Creating a dream-like atmosphere, the terrain is cloudy and perspectives shift with remarkable ease. Is it an urban landscape, or monumental calligraphy? The representation of a fast changing world, or a fantastical landscape where writing and drawing merge? When do alphabets become words? When do scribbles and markings on the page become writing, and start to make sense? Since the relationship between script and language is one that Jani has closely observed, and he is able to deconstruct words and motifs from religious associations, making charms and amulets that protect as much as they provoke. The Panja (a sacred handprint), for example, is now more than a talismanic device and contains multitudes of stories within it.
For Jani, it is evident that the world is constructed with form and words, both of which are malleable on sheets of paper. His work invokes Italo Calvino’s Invisible Cities, where Marco Polo says: “Cities, like dreams are made of desires and fears, even if the thread of their discourse is secret, their rules are absurd, their perspectives deceitful and everything conceals something else […].” What rules apply to the arches, the tall towers and subterranean landscape in Jani’s work? Just as a master calligrapher privileges aesthetics and symmetry, and relies on the viewer to know where the nukta (diacritic mark) ought to be placed in order to be able to read, Jani trusts the viewer to read his Verses.
By flattening the globe, ironing out the creases of the map of the earth while integrating the form of the globe in Ta’aveel (5), Jani spells out the scope of his engagement: this work is not rooted to a particular geography, or Islamic theology, but exists in a wide spectrum. There is no tension between word and image in Jani’s world but a coexistence, and an open-mindedness towards interpretation. His voice is a faint but firm whisper, heard through indications, subtle nudges and suggestions but without insisting upon a singular point of view, or asserting a fixed meaning. In creating space of dialogue, a place for belief and room for disbelief, the artworks in Jani’s Pareidolia manifest unique patterns, which range from protest to despair, from hope to celebration, poetry to prayer. Fragmented but not broken, the spiritual and the mundane sit comfortably together, as do natural forms and man-made constructions. The artworks create a world where poetry is insinuated rather than recited, understood rather than expounded. Comprehension hangs on a thread of belief, of devotion, and in the same way, on skepticism.
Jani is on a search for meaning, and attempts to trace the roots of implicitly knowing, and acquired knowledge. The artist has left a series of clues for the viewer, some disjointed, others distracting, and he lets you find your own language to decipher messages. The line from Antoine De Saint-Exupéry’s classic The Little Prince resonates perfectly: L’essentiel est invisible aux yeux (What is essential is invisible to the eyes.) In Pareidolia: songs of (dis)belief you have to choose what you see, but with more than just your eyes.

APARNA ANDHARE

Is an art critic and curator.

2008 CATALOGUE ESSAY FOR METAMORPHOSES

METAMORPHOSES

By astutely recreating a museum ethos for his figural sculptures, Jani mocks the whole business of museum display: the high-cultural commodity with its classicism, conservatism and monoculturalism. The clues of alternative modes of being are inserted into this: alternative sexuality, alternative perception of the male body, readings of fertility and virility myths, and androgyny in place of macho heroism.

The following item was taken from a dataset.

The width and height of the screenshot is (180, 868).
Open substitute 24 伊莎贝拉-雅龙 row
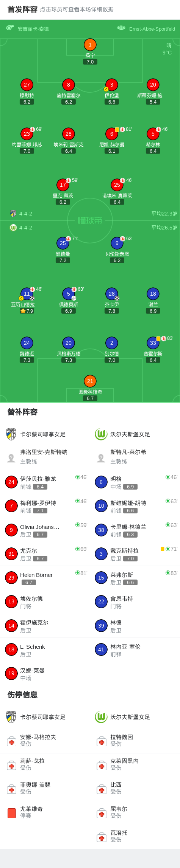point(45,482)
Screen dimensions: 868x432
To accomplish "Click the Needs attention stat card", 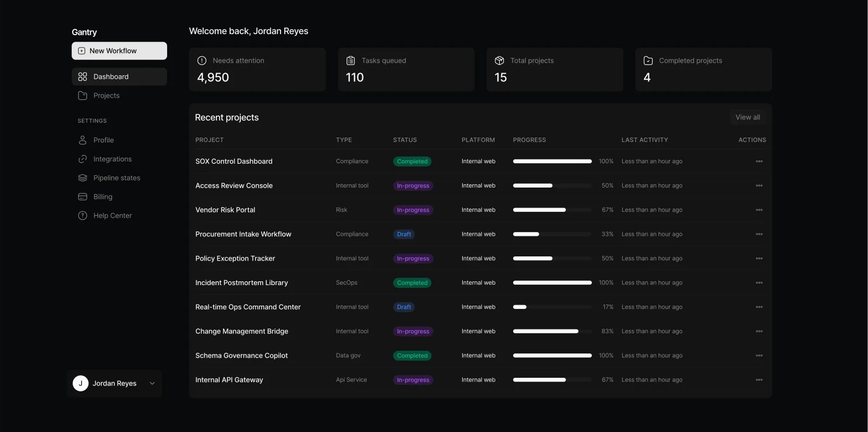I will point(257,69).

… On the level of seductive but disturbing beauty and gut sensation, Jani evokes complex layers of our relationship with animals- its hoary source, the merely suppressed “beastliness” of instinctual drives that always resurface and the metaphorically felt kinship with natural grace, liveliness and robustness. Jani recalls archaic yearly rituals that give release to pent-up feral stirrings – from the Ides of March to Holi, and less unruly contemporary carnivals of partying, perhaps rioting too. If hybrid imagination is steeped in ancient and classic eras, our loosely familiar, global world today offers its own embodiments, when artistic, ideological and fantasy paradigms from many countries, times and cultures meet and screen one another in a sudden commonality of once alien heritage elements. Day to day proximity to animals has its specific influence, whereas experiments in genetic engineering have started to baffle our understanding of categories, identity and uniqueness, not to mention their ethical consequences and existential anxiety. Besides, the local situation is replete with diverse realities living side-by-side – urban and rural landscapes, male and female sensibilities, displacements against a kaleidoscope of social, religious, linguistic and economic strata. Sometimes ignorant of or indifferent to one another, more often-such realities need to mediate a tentative, clashing and partial symbiosis. Thus, we are always and always have been creatures of a hybrid condition…

MARTA JAKIMOWICZ

Is an art critic and curator.

2007 CATALOGUE ESSAY FOR GREAT EXPECTATIONS

WHAT A MAN CAN EXPECT

In ‘Great Expectations,’ Jani brings a subversive spirit not just to classical themes and images he quotes, but also to his own oeuvre. Clad in virulent blues and greens, embedded with flashing LED’s, sitting on stainless steel trays, the sculptures in this show seem the result of a collision between Jani’s earlier figures and the aesthetic of the small-town-mela.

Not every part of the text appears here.